Metanx is a prescription medical food made by Alfasigma that contains L-methylfolate (as Metafolin, a calcium salt of vitamin B_{9}), methylcobalamin (vitamin B_{12}) and pyridoxal 5'-phosphate (vitamin B_{6}). It is a vitamin B supplement. Metanx is indicated for the dietary management of peripheral neuropathy (i.e.

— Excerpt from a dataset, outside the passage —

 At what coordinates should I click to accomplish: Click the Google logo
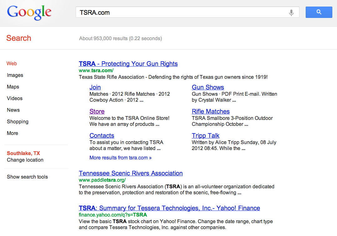pyautogui.click(x=29, y=13)
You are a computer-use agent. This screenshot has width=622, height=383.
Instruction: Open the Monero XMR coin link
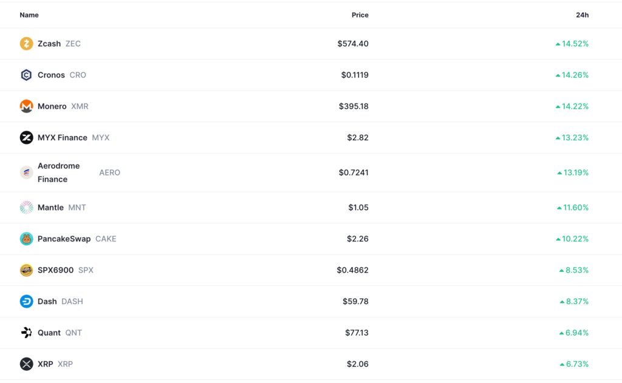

DPN).

== Ingredients ==
Metanx contains the following active ingredients (per capsule):
- Folate
- L-methylfolate (Metafolin): 3 mg
- Pyridoxal 5'-phosphate: 35 mg
- Methylcobalamin: 2 mg

== Indication and usage ==
Metanx is used for treating:
- Painful diabetic neuropathy,
- Diabetic foot ulcers,
- Endothelial dysfunction associated with diabetic peripheral neuropathy,
- Hyperhomocysteinemia.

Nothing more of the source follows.